The notebooks are stored in a subfolder, therefore when running the notebook in the editor, we need to change the working directory from its current folder to its parent folder

We access the current directory with os.getcwd()

In [1]:
import os
current_dir = os.getcwd()
current_dir

'c:\\Users\\Bartek\\Desktop\\Predictive-Analysis\\jupyter_notebooks'

- We use os.path.dirname() to get the parent directory
- Then we call the os.chir() function, which defines the new current directory

In [2]:
os.chdir(os.path.dirname(current_dir))
print("You set a new current directory")

You set a new current directory


Confirm the new current directory

In [3]:
current_dir = os.getcwd()
current_dir

'c:\\Users\\Bartek\\Desktop\\Predictive-Analysis'

# Load Data

In [4]:
import pandas as pd
loan_data = pd.read_csv("outputs/loan_data.csv")
loan_data = loan_data.drop(['Loan_ID'] , axis=1)

# Data Exploration
We aim to become better acquainted with the dataset by examining the types and distribution of variables, identifying missing data, and understanding the significance of these variables in a business context.

In [5]:
from ydata_profiling import ProfileReport
pandas_report = ProfileReport(df=loan_data)
pandas_report.to_notebook_iframe()

ImportError: DLL load failed while importing _path: The specified module could not be found.

# Correlation Study
We use .corr() for the spearman and pearson method, and sort the correlations in descending order.For each variable we remove missing data and zeros and calculate the correlation coefficient between the variable and the sale price. We store it in a list and convert the list to a Pandas Series.

In [None]:
loan_data['Loan_Status'] = loan_data['Loan_Status'].map({'Y': 1, 'N': 0})
numerical_columns = loan_data.select_dtypes(include=['float', 'int']).columns
corr_spearman = loan_data[numerical_columns].corr(method='spearman')['Loan_Status'].sort_values(key=abs, ascending=False)[1:].head(10)
corr_spearman

Credit_History       0.618937
CoapplicantIncome    0.124820
LoanAmount           0.055227
Loan_Amount_Term    -0.048417
ApplicantIncome     -0.032439
Name: Loan_Status, dtype: float64

We have recived both strong and weak correlations between the Loan_Status and the given variables. You should generally use strong levels of correlation, but as it is not possible in this case we will go for the top 4 strongly correlated virables.

In [None]:
import_variables = set(corr_spearman[:3].index.to_list() + corr_spearman[:3].index.to_list())
import_variables

{'CoapplicantIncome', 'Credit_History', 'LoanAmount'}

## Categorical Bar Chart
Plot bar charts for all the object fields in the database displaying the proportions of each variable accordingly.

In [None]:
import matplotlib.pyplot as plt
import seaborn as sns

loan_data_raw = pd.read_csv("inputs/datasets/raw/loan_data.csv").drop(['Loan_ID'] , axis=1)
cat_num = loan_data_raw.select_dtypes(include=['object']).columns.to_list()
fig, ax = plt.subplots(4, 2, figsize=(12,15))

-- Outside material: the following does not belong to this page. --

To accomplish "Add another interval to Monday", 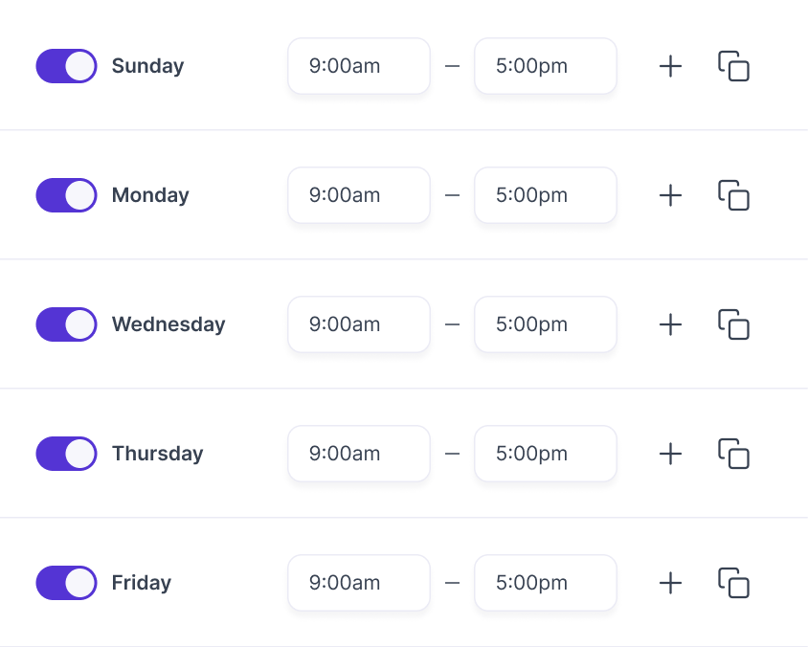I will (x=670, y=195).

for index, cat_col in enumerate(cat_num):
    row, col = index//2, index%2
    sns.countplot(x=cat_col, data=loan_data_raw, hue='Loan_Status', ax=ax[row, col])

plt.subplots_adjust(hspace=1)
plt.show()

ImportError: DLL load failed while importing _path: The specified module could not be found.

## Numerical Acceptance Study

Study how loan acceptance is based or correlated with each numerical value to see if there are any patterns based on high or low Credit score.

In [None]:
for col in loan_data_raw.select_dtypes(['float', 'int']):
    sns.displot(x=col, data=loan_data_raw, hue='Loan_Status', kde=True, bins=30)

## Conclusions and Next steps
The correlations and plots interpretation converge.
- An accepted customer has a credit score
-